(Data items)
━━━━━━━━
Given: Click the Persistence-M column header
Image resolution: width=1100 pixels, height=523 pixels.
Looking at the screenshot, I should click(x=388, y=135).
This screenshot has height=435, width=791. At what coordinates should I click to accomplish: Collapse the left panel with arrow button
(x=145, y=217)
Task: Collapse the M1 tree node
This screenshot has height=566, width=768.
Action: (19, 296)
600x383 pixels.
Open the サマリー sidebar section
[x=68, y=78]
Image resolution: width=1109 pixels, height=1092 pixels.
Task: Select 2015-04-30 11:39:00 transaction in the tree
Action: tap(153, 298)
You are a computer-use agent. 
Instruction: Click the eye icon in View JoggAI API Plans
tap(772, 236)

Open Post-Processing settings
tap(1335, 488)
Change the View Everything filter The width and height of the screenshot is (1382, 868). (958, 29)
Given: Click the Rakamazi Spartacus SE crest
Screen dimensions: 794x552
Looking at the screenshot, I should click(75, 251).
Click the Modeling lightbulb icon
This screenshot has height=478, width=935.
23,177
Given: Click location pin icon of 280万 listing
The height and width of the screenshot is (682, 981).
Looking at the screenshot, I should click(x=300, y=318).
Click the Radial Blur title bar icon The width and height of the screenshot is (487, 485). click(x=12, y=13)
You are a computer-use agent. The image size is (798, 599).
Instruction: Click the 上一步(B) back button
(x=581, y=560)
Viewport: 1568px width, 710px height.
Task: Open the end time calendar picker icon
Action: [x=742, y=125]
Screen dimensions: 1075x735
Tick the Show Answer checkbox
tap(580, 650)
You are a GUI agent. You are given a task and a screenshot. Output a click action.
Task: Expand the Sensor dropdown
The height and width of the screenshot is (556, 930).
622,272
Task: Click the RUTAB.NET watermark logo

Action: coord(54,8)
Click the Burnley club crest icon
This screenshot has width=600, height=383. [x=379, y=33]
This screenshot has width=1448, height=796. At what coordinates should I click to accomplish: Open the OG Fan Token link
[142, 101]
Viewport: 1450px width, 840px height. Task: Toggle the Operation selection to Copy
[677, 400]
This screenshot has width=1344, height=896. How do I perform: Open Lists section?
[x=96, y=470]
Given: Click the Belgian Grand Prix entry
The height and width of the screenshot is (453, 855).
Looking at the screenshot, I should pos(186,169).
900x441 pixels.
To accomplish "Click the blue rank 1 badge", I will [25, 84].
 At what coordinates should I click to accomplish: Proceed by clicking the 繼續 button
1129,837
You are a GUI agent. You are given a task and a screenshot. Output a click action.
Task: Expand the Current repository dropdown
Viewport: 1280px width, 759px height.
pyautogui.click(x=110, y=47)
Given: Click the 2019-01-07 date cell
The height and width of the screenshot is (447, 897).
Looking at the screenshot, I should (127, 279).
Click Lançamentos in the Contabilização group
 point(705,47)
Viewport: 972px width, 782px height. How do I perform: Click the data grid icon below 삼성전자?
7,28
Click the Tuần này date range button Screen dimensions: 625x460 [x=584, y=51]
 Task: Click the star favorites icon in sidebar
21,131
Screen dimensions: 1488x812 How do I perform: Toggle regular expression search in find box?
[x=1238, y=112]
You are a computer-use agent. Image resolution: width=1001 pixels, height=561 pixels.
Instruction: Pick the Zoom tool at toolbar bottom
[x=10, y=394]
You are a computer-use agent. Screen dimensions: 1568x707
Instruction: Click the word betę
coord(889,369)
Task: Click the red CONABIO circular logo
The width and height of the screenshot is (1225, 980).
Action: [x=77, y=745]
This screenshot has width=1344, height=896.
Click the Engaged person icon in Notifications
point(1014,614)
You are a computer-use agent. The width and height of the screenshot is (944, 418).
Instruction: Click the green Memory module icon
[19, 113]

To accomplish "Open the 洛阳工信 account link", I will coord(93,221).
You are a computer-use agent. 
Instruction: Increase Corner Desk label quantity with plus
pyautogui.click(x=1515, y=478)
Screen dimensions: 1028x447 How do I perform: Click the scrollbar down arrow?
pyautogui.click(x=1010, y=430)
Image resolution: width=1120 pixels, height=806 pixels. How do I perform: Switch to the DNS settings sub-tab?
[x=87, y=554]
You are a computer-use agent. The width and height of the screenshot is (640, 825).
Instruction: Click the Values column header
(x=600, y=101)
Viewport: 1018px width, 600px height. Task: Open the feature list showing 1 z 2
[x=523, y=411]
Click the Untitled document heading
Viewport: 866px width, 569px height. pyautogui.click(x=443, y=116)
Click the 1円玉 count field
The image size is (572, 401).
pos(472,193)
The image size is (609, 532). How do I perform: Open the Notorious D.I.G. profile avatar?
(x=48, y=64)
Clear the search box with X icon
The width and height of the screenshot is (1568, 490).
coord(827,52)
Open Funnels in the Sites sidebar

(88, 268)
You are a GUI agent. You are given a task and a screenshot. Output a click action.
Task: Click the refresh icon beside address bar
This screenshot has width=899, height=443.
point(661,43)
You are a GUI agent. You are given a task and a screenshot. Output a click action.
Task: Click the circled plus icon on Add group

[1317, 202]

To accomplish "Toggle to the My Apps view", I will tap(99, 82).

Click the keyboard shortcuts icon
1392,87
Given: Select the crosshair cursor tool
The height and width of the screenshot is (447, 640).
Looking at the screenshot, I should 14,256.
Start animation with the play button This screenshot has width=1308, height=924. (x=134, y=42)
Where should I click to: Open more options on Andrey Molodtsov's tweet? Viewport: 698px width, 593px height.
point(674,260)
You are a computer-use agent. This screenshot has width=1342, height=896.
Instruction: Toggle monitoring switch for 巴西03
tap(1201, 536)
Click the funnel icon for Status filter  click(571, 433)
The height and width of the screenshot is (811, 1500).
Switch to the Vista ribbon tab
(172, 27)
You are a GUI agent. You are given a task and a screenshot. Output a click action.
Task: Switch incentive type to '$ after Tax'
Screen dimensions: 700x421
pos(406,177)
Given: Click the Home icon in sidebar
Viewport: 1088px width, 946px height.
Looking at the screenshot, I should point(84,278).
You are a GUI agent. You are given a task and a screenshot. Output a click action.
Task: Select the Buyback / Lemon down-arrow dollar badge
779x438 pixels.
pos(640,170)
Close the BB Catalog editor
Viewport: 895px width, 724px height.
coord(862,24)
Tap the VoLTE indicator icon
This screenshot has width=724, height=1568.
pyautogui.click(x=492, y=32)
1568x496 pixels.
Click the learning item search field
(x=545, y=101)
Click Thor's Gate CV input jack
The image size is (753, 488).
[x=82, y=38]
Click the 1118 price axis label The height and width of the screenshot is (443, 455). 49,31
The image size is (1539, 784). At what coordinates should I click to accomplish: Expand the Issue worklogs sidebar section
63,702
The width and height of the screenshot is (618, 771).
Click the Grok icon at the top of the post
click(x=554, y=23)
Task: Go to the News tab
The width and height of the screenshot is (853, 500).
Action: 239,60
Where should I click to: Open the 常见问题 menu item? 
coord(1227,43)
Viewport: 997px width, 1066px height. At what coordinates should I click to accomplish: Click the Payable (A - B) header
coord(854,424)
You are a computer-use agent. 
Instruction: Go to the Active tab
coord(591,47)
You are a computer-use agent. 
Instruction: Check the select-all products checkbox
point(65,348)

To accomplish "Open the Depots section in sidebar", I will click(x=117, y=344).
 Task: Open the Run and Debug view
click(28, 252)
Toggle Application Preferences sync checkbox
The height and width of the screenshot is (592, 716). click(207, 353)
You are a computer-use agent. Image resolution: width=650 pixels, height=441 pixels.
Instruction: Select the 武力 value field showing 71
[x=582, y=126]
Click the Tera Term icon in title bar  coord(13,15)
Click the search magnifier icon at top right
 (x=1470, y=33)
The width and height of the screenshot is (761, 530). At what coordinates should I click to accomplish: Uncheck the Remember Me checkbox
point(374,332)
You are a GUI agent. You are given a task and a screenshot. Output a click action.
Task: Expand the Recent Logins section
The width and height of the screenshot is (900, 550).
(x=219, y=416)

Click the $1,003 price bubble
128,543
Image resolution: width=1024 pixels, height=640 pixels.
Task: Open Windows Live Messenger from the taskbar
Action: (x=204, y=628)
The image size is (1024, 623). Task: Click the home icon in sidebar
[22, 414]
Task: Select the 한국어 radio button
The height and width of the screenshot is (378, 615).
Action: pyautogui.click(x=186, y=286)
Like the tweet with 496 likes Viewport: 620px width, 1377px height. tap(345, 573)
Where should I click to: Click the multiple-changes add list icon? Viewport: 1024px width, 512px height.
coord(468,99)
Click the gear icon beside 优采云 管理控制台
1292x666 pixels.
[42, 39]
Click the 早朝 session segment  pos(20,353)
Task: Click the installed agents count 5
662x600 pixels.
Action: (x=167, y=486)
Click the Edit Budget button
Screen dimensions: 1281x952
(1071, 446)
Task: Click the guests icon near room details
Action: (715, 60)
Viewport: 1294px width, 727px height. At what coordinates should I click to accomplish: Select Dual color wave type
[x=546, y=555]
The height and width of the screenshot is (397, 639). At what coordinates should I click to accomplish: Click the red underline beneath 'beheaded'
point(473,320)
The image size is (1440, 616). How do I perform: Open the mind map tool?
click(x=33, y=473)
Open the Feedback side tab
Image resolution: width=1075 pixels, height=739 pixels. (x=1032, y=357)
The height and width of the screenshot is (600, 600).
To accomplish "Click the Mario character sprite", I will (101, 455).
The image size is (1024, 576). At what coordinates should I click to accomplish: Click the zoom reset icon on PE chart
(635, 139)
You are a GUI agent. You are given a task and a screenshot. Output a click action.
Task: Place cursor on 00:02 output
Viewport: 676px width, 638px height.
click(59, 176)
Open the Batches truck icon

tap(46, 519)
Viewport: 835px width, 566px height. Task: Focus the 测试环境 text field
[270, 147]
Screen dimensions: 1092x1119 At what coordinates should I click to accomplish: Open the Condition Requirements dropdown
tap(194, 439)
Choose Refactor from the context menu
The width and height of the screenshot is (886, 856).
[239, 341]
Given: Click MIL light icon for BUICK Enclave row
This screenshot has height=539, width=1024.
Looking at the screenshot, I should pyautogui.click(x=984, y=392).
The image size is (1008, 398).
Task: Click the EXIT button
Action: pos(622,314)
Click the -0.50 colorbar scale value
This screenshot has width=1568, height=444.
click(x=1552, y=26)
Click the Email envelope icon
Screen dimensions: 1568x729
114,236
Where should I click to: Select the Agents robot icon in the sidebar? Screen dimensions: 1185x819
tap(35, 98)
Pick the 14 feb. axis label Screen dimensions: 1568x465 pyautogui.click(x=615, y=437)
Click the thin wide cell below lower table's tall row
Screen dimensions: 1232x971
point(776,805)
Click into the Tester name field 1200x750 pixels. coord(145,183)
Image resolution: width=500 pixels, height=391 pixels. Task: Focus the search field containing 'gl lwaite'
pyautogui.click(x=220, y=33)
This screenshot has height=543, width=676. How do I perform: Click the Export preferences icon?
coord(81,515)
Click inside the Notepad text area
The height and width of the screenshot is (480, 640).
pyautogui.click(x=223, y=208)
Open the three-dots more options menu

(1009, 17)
━━━━━━━━
TO DO
In the data above, start at the line that has "Viewport: 1088px width, 946px height.", stop after the line that has "Click the 1118", and print every line in between exactly as it stands.

WRITTEN RESPONSE
Viewport: 1088px width, 946px height.
Looking at the screenshot, I should point(84,278).
You are a GUI agent. You are given a task and a screenshot. Output a click action.
Task: Select the Buyback / Lemon down-arrow dollar badge
779x438 pixels.
pos(640,170)
Close the BB Catalog editor
Viewport: 895px width, 724px height.
coord(862,24)
Tap the VoLTE indicator icon
This screenshot has width=724, height=1568.
pyautogui.click(x=492, y=32)
1568x496 pixels.
Click the learning item search field
(x=545, y=101)
Click Thor's Gate CV input jack
The image size is (753, 488).
[x=82, y=38]
Click the 1118 price axis label The height and width of the screenshot is (443, 455). 49,31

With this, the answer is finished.